I was recently talking to Cathy, a friend of mine. She and her girlfriend Sammy were having a tough time in their relationship and had just gotten into a fight. She explained what had happened. They were decorating the house for the holidays together, but Sammy got upset and said it was all for her, her tree, her project. She lashed out at Cathy and left. From Cathy’s perspective, Sammy was having a temper tantrum. She didn’t understand why Sammy was getting so upset. Why couldn’t they have a nice evening together? What went wrong?
Emotions are intense. They rock us. We have to deal with them. Someone says something the wrong way, or we are in a difficult situation and all of a sudden we might find ourselves in a fury, or in deep grief, or perhaps an awful sense of embarrassment and shame as if we are ‘bad’.
When we are in these feeling places we usually don’t have any perspective or not much.

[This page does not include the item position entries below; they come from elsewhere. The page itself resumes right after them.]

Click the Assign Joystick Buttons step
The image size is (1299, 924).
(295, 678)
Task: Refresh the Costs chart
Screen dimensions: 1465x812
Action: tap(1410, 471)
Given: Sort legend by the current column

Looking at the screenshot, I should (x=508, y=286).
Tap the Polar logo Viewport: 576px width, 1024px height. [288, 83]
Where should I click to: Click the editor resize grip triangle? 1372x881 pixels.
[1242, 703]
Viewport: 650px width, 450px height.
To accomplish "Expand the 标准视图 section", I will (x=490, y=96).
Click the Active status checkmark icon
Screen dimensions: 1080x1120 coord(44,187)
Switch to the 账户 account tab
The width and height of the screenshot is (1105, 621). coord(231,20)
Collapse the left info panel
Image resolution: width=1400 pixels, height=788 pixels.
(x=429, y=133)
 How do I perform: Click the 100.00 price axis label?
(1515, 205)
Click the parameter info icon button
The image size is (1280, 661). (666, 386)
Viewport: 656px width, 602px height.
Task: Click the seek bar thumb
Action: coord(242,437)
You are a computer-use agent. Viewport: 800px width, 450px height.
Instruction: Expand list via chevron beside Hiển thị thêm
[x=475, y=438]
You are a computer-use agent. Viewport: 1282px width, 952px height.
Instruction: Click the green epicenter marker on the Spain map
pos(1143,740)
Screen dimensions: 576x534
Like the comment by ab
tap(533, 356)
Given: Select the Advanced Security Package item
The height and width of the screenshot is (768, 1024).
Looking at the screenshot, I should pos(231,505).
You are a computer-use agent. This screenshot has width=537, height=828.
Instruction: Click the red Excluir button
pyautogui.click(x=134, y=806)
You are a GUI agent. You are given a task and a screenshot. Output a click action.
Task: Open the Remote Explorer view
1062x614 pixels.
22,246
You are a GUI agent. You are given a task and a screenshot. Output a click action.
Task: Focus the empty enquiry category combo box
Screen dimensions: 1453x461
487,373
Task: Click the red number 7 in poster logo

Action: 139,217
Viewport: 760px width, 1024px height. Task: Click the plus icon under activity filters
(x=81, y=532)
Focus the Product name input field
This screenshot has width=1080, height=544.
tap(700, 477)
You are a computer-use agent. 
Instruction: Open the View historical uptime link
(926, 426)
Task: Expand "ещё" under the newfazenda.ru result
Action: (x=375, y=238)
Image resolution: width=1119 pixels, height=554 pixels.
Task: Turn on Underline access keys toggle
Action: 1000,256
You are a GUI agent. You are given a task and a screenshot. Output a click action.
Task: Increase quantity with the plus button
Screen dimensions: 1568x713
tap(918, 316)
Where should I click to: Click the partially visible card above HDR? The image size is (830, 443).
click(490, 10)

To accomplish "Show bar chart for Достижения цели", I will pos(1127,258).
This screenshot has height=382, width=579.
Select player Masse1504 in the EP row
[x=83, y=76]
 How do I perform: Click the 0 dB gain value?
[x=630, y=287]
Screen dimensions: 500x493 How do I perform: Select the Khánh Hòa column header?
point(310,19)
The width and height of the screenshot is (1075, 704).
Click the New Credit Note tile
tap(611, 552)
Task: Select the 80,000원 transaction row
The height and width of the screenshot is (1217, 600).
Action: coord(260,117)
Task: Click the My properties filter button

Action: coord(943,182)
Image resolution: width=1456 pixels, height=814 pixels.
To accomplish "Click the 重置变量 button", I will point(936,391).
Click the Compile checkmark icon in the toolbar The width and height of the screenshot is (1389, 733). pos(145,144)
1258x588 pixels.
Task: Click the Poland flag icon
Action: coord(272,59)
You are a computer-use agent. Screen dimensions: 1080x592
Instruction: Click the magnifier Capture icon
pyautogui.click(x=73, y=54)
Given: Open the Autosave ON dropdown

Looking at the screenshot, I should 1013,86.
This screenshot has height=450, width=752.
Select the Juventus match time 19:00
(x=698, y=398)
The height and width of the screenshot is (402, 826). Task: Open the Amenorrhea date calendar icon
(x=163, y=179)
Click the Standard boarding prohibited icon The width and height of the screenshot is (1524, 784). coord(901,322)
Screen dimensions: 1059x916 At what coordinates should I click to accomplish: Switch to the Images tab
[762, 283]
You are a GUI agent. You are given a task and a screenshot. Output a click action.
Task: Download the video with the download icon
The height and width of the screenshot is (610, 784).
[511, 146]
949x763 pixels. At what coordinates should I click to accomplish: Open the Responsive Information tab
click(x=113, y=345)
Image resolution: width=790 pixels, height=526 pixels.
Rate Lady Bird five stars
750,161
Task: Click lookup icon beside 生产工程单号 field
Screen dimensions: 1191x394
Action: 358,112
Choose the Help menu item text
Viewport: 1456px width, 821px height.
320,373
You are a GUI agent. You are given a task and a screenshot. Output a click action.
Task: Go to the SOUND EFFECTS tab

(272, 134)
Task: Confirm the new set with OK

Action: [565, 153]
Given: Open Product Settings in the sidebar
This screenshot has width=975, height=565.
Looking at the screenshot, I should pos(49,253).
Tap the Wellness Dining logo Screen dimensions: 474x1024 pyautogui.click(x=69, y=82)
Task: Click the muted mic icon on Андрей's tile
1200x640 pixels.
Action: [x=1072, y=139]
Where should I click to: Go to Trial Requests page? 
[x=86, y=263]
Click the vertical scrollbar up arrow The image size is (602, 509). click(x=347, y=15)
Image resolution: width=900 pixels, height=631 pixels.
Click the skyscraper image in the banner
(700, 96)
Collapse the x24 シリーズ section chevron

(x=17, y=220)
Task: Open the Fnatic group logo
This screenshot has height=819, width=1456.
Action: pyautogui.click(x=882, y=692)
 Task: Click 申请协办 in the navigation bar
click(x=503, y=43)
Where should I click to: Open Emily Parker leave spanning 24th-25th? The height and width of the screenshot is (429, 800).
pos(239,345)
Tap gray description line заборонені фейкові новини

“The more quickly either person goes from disappointment or hurt to anger, defensiveness, or emotional withdrawal and remains stuck there, the less that person is capable of having a relationship and the more the other person will have to walk on eggshells.” – Mark Goulston
George had been very upset about the actions of an ex friend. Susan could feel his pain and asked him if there was anything that she could do to make him feel better. George replied, “I could think of something”. Susan retorted, “I wasn’t talking about sex”. George responded, “So what’s new?”
Relationships are about intimacy and connection. Telling the truth allows us more connection, trust and intimacy in relationships.